As polémicas que envolvem o primeiro-ministro e o Presidente da República, geradoras de um manto de descrédito sobre os órgãos de cúpula do Estado, têm características comuns: a do tratamento de privilégio na condução dos assuntos públicos e a subserviência em relação aos detentores do poder, faceta dessa mesma política de privilégio. Ambas são reminiscências de um Portugal pré-moderno, profundamente enraizadas nos nossos costumes, que subsistem até hoje.
O Estado moderno caracteriza-se pelo funcionamento impessoal, assente nos automatismos da administração, que opera com base em procedimentos legislados, independentemente dos envolvidos. Numa sociedade composta não por súbditos mas por cidadãos, o Estado deve, pois, agir de modo igual perante todos. Não é, todavia, assim que o país funciona, como as referidas situações demonstram.
O caso do centro de dados em Sines, que implicou o chefe do Governo, é revelador quer do tratamento privilegiado de um cidadão, quer do servilismo, patente da atitude de alguns ministros. Diogo Lacerda Machado, beneficiando de um estatuto equívoco de amigo do primeiro-ministro, uma espécie de favorito de um monarca de Antigo Regime, circularia, ao que consta, com à-vontade pelos corredores dos ministérios, com o objectivo de obter facilidades para uma empresa para a qual prestava serviços, fazendo uso dessa sua condição propiciadora.
Os ministros, por seu turno, por forma a agradar a António Costa, terão prontamente acedido às facilidades requisitadas, visando agradar ao seu chefe, como fica patente em conversações entretanto divulgadas – sabe-se lá como, mas isso é outra história – pela comunicação social.
No que concerne à controvérsia que envolve o Presidente da República, embora, ao que se sabe, Marcelo Rebelo de Sousa não esteja directamente envolvido, estas duas características deste modo de agir estão também presentes; o filho do chefe de Estado terá procurado, através de contactos pessoais, contornar as regras vigentes, por forma a garantir um tratamento preferencial a duas gémeas luso-brasileiras, cuja mãe seria das suas relações, fazendo uso do seu apelido ilustre, na certeza de que os subordinados afanosamente procurariam agradar ao supremo magistrado da nação, ainda que por interposta pessoa.
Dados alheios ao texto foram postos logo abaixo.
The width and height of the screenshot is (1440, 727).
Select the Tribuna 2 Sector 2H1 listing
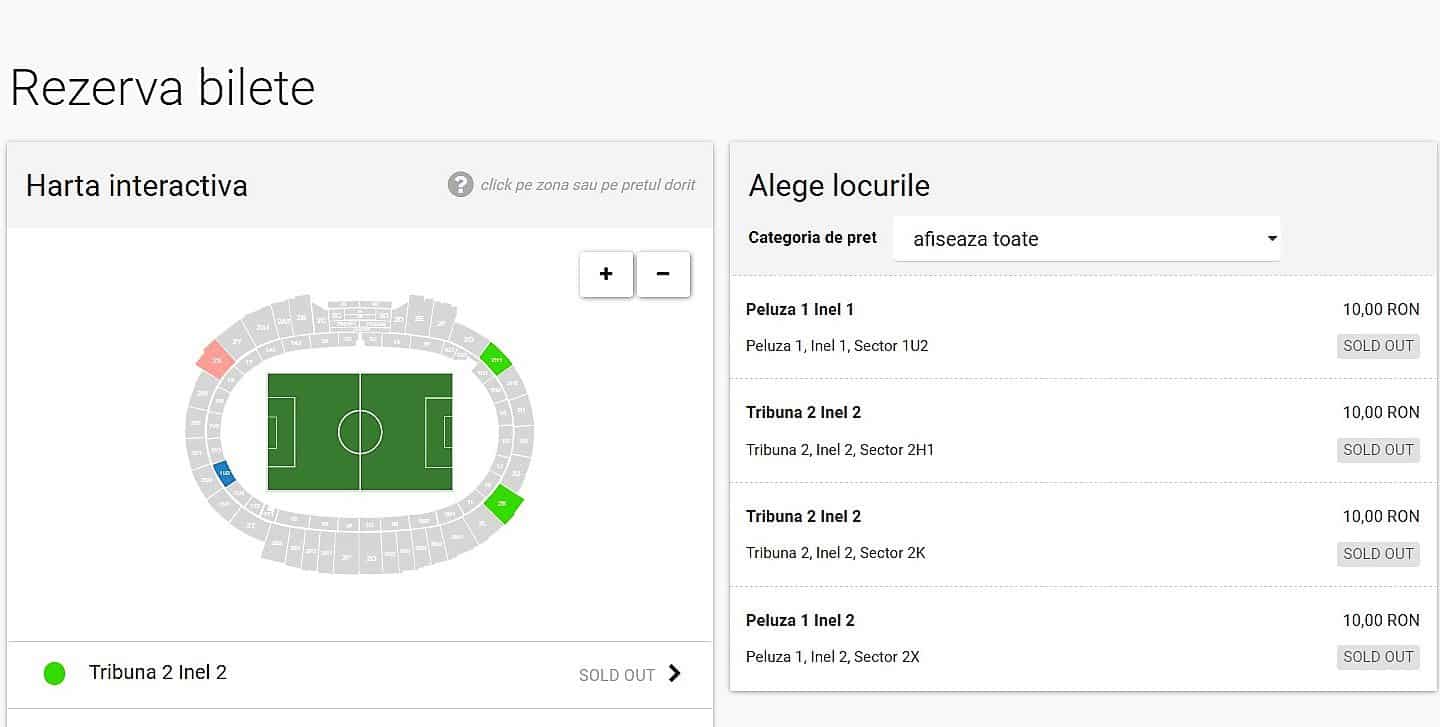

Ambas as situações revelam, pois, tais comportamentos atávicos. A procura do tratamento de favor, para obtenção um determinado benefício ou para contornar a burocracia – por vezes sufocante, diga-se, logo propiciadora deste género de expedientes –, remonta a um passado longínquo.
Outrora, peticionários de toda a sorte de favores acumulavam-se nas antecâmaras dos ministros ou acudiam às audiências públicas dos monarcas na expectativa de se verem acudidos pela liberalidade régia. Por seu turno, a subserviência dos inferiores em relação aos superiores era também comum, visando, de igual modo, a conquista de benefícios por outras vias que não as do mérito e do escrutínio objectivo e imparcial de competências.
Uma conduta atenta, veneradora e obrigada era condição de ascensão profissional e social numa sociedade assente nas relações pessoais de poder. Porém, como referido, o Estado moderno e democrático não pode furtar-se ao princípio da igualdade de todos os cidadãos, obrigando-o a agir de forma igual e uniformizada em relação a todos, sem excepções. A concessão de graças e mercês pelo Estado tem de ficar, definitivamente, no passado, ao qual pertence.
O autor escreve de acordo com a antiga ortografia.